The second important leg of the Hubel and Wiesel opus is their work on the critical period. During the early postnatal period, alteration in visual experience from either eye alters the balance of visual inputs to binocular cortical cells. This alteration is in part because of the expansion or contraction in the size of axonal arbors coming from the lateral geniculate nucleus to the visual cortex. The capacity for cortical plasticity, at least for the property of ocular dominance, is limited to the first few months of postnatal life, a span of time known as the critical period. The implications of these findings are profound: it means that for children born with cataracts, the cataract must be removed before the end of the critical period in order for normal connections from the eye to the visual cortex to be established. The findings also led to a widespread belief that early experience was required for normal brain development, and was an impetus for developing programs of early childhood education.

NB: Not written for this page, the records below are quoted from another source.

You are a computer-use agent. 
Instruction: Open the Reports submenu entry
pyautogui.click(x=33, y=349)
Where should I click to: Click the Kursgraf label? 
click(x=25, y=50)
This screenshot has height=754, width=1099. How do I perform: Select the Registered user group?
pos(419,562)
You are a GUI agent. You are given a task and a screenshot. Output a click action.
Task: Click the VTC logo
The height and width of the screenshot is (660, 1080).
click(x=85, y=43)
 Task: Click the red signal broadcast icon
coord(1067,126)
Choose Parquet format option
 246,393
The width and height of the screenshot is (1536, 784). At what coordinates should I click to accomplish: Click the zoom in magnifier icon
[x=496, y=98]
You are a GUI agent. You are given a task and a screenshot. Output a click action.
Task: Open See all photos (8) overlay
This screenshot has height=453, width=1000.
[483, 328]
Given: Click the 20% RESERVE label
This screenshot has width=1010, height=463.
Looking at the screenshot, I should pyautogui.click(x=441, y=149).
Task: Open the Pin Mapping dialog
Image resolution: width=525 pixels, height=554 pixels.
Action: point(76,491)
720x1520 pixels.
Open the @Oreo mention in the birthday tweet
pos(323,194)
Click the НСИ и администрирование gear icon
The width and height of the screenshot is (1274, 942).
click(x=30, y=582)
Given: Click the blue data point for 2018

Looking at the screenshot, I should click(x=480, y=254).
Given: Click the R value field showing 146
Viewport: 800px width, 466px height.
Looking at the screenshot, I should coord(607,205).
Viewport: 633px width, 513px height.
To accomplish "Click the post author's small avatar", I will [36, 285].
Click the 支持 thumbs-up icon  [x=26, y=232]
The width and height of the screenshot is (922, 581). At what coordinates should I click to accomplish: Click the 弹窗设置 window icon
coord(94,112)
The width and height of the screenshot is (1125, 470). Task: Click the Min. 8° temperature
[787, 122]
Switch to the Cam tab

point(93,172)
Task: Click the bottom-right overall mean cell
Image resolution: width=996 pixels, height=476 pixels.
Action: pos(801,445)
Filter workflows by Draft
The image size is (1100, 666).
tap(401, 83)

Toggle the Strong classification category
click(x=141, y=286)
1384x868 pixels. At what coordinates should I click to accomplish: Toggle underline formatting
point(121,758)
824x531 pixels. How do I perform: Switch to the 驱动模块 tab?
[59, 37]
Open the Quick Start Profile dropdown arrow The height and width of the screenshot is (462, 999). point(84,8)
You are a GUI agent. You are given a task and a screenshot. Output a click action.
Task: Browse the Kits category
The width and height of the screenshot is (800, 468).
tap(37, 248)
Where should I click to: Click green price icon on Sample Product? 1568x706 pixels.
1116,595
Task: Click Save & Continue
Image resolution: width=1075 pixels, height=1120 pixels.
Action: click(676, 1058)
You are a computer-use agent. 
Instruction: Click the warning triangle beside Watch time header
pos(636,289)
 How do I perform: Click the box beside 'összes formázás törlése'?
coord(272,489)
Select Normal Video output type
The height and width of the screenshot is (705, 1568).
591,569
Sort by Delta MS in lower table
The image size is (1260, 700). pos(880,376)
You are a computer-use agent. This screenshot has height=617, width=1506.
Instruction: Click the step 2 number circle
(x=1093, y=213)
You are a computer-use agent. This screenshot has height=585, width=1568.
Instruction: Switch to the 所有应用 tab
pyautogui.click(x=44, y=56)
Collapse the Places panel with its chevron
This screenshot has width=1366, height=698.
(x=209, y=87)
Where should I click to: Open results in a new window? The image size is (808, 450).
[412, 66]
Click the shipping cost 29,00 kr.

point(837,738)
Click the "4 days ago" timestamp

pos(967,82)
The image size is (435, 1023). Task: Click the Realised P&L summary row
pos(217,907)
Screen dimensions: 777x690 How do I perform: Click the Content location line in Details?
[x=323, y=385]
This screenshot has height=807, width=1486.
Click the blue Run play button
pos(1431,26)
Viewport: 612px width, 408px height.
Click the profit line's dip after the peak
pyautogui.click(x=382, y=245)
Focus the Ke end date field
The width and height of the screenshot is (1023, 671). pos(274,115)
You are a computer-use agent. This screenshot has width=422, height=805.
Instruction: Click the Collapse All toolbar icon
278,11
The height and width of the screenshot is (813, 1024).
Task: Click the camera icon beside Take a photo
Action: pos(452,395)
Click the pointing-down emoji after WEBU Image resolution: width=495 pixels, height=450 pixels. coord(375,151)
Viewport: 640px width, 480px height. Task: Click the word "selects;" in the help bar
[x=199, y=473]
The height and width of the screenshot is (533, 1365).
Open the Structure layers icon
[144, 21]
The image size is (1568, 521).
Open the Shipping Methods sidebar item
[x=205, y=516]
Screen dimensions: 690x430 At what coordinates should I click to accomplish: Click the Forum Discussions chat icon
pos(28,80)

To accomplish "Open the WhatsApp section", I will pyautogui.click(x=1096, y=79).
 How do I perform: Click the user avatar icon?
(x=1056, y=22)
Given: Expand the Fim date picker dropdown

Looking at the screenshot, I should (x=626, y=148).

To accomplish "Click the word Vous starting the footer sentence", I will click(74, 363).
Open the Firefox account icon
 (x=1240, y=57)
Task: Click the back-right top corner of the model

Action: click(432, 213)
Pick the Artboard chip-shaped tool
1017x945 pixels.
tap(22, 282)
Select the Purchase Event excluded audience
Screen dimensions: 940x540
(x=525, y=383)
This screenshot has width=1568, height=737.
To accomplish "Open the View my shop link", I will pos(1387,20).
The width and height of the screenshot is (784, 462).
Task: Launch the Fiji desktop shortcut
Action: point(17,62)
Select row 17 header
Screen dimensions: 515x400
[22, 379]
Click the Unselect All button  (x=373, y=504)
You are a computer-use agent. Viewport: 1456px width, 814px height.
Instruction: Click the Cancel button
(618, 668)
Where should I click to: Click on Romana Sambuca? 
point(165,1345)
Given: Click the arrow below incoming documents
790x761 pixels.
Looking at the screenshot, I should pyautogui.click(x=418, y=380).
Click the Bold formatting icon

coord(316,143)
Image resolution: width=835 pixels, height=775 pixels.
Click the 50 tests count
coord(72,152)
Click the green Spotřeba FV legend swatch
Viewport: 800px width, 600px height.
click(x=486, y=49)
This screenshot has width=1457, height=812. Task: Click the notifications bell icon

For David, doing science was the ultimate pleasure. He loved to work with his hands, and his design of an electrode for recording from single neurons in the intact brain made possible all of the discoveries that followed. For David, the pursuit of science was a personal, hands-on experience, and he left the students and postdoctoral scholars in his laboratory to work on their own independent lines of research, working himself with only one or, on occasion, two collaborators at a time. He avoided getting entangled in administrative responsibilities, and encouraged his younger colleagues to act similarly, to achieve the ultimate goal of making new scientific discoveries. However, David did see the value of engaging the public in understanding the value and the beauty of science. For him it was important for the public to understand the great value of animal research for the sake of knowledge and of human health. David was a great communicator. It was a pleasure to hear the clarity of his presentations, of his own work, in the courses he taught, and in the finely crafted papers that became hallmarks of the early history of neural systems research. As a result, David attracted a diverse group of physicists, mathematicians, and biologists into the field. On a personal level, his wry and irreverent sense of humor created a fun, collegial environment in the Neurobiology department at Harvard Medical School, where everyone felt like an equal, students and professors alike. David’s approach to science was a guiding light for younger generations of neuroscientists and his legacy will be a lasting one.